| SUPPLIED TEXT |
________________
As a practical matter, the goal of researchers is to convince federal regulators to cover the procedure under Medicare and Medicaid, which would open the door to routine use. That might take two or three years, he said.
Farther out on the research horizon is a PET scan that uses injections of a different radioactive material and has revealed chemotherapy's impact even faster. Larson figures it will be especially useful for assessing newer drugs that aim to stop a patient's cancer from growing rather than killing the tumour.
This scan is called FLT PET, after radioactive fluorothymidine. These scans show whether cancer cells are dividing. Uncontrolled division is a hallmark of active cancer, and stopping that division should be an early effect of successful chemotherapy.
"Our hope ... is you might be able to give a single dose of a chemotherapy agent and within a day or two figure out whether the tumour is going to respond," says Dr. Michael Graham of the University of Iowa.
If the tumour doesn't respond, doctors would "go on to Plan B," he said. "This is really ... giving us the ability to tailor the therapy to the disease."
Research into FLT PET is still in the early stages. Graham said there are maybe a dozen published human studies so far, most involving too few patients to draw a firm conclusion.
One report that impressed him involved 28 patients in Korea who were treated for advanced lung cancer - just like Stevens, who had to wait six weeks to learn whether it was working. The researchers reported that just one week after treatment began, they could tell with 93 per cent certainty which patients would eventually respond to the drug and which would not.
In a much smaller study at the University of Wisconsin in Madison, seven patients with acute myeloid leukemia were scanned at various times during a week of aggressive chemotherapy. Normally, doctors wait a month after chemo is stopped to see if it worked. But the FLT PET scans offered an answer as soon as a day after treatment started.
"It's always hard to get too excited about a study that just involves seven people," said Dr. Mark Juckett, one of the authors. But "in these few patients, it looked like we could predict those who were going to respond well to chemotherapy and those who weren't."
Other preliminary studies suggest the new PET technology might be useful in gauging treatment for breast and brain cancers as well as lymphoma.
Graham figures there's a good chance FLT PET scans will become routine for assessing therapy in the next 10 years.
"It's a terrible waste of money to spend thousands and thousands of dollars on these patients when it doesn't do any good," he said.
Graham, president-elect of the Society of Nuclear Medicine, has been involved in discussions between the society and drug companies about incorporating FLT PET in their studies of experimental cancer drugs.
The hope is that, over time, FLT PET would prove reliable for giving a faster answer on whether an experimental treatment is working. That would save companies a lot of money, because they could spot ineffective drugs more quickly and not waste further research on them. And the drug company research would produce data to help persuade federal regulators to approve FLT PET for use in tracking therapy.
Dr. Samuel C. Blackman of pharmaceutical giant Merck & Co. said he couldn't comment on the specifics of talks with the nuclear medicine group, but he said, "We're definitely enthusiastic about FLT PET" for cancer drug research.
Mike Stevens, the lung cancer patient, has seen his disease held generally stable by continuing chemotherapy since 2005. And along with the scientists, he also likes the idea of an earlier end to the limbo of not knowing whether a new treatment is working.
"It's like having a rope tied around you and you're leaning over a canyon at about a 45-degree angle, and you don't know if someone is going to pull you back in, or let go of it," he said. "If you get that encouragement earlier on that you're doing well ... you've got something to fight for."
________________
| SUPPLIED MATERIAL |
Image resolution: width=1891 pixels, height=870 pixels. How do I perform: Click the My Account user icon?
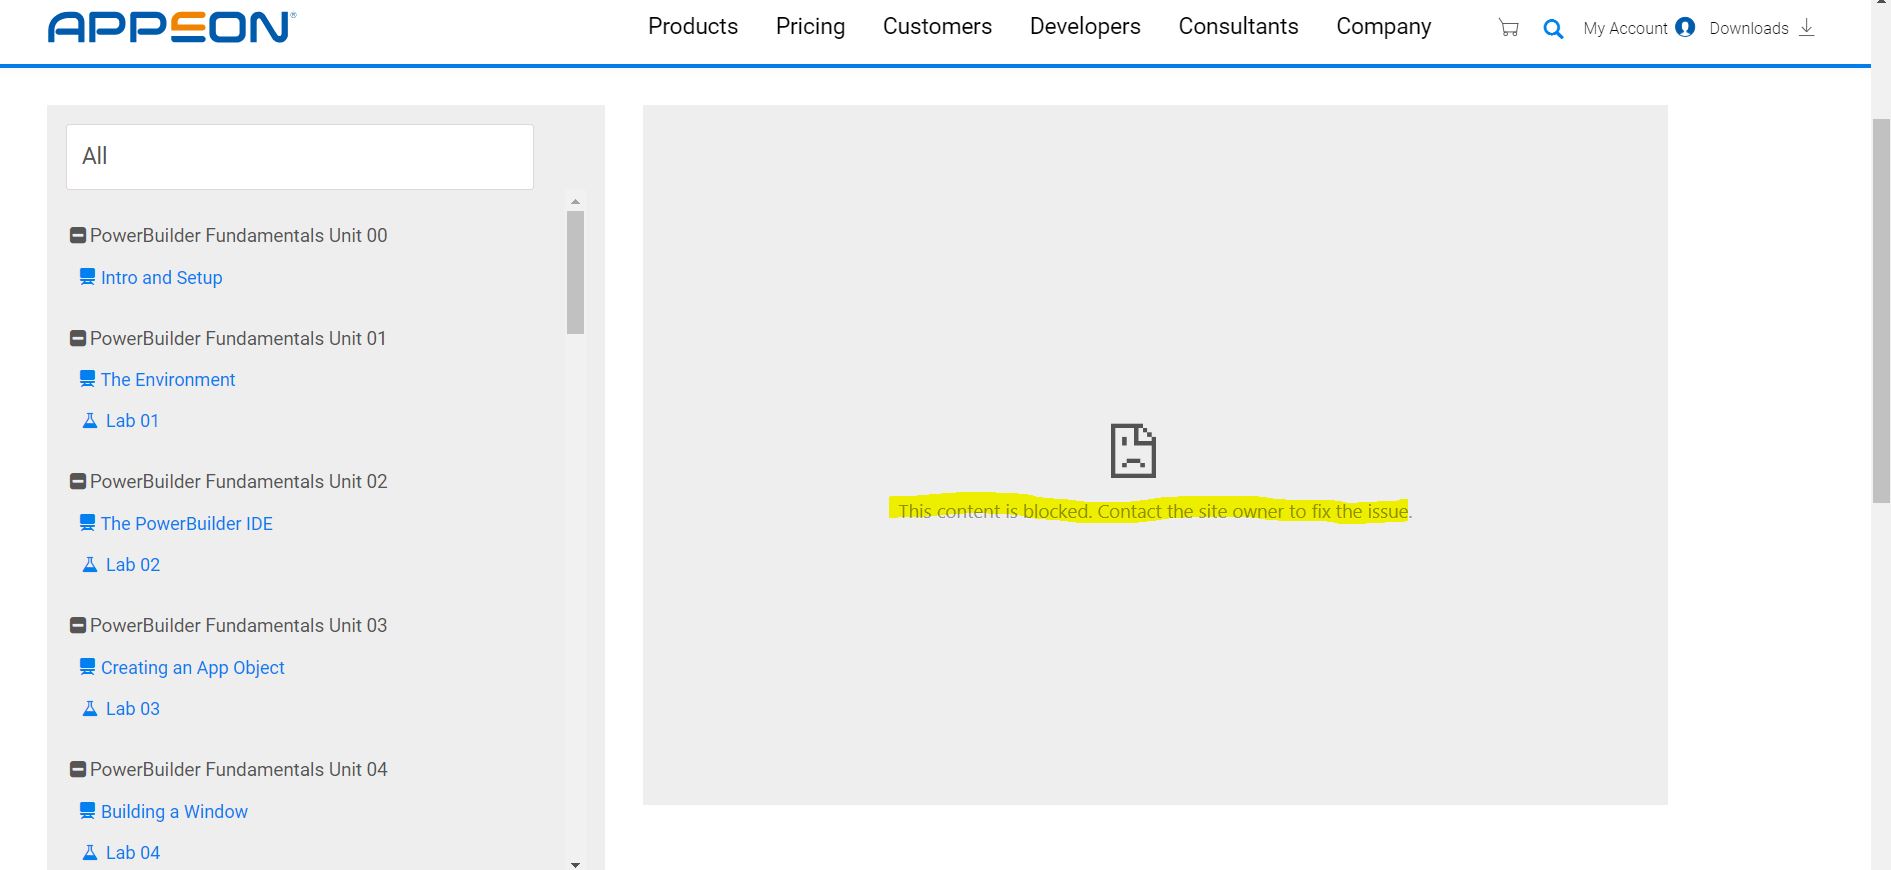tap(1685, 28)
________________
| EXERCISE A |
According to the FLT PET article, how many patients with advanced lung cancer were in the study from Korea?
| EXERCISE B |
Reproduce the part of the FLT PET article starting with "Graham figures there's" and going on through "in tracking therapy.".

| TASK RESPONSE A |
28 patients.

| TASK RESPONSE B |
Graham figures there's a good chance FLT PET scans will become routine for assessing therapy in the next 10 years.
"It's a terrible waste of money to spend thousands and thousands of dollars on these patients when it doesn't do any good," he said.
Graham, president-elect of the Society of Nuclear Medicine, has been involved in discussions between the society and drug companies about incorporating FLT PET in their studies of experimental cancer drugs.
The hope is that, over time, FLT PET would prove reliable for giving a faster answer on whether an experimental treatment is working. That would save companies a lot of money, because they could spot ineffective drugs more quickly and not waste further research on them. And the drug company research would produce data to help persuade federal regulators to approve FLT PET for use in tracking therapy.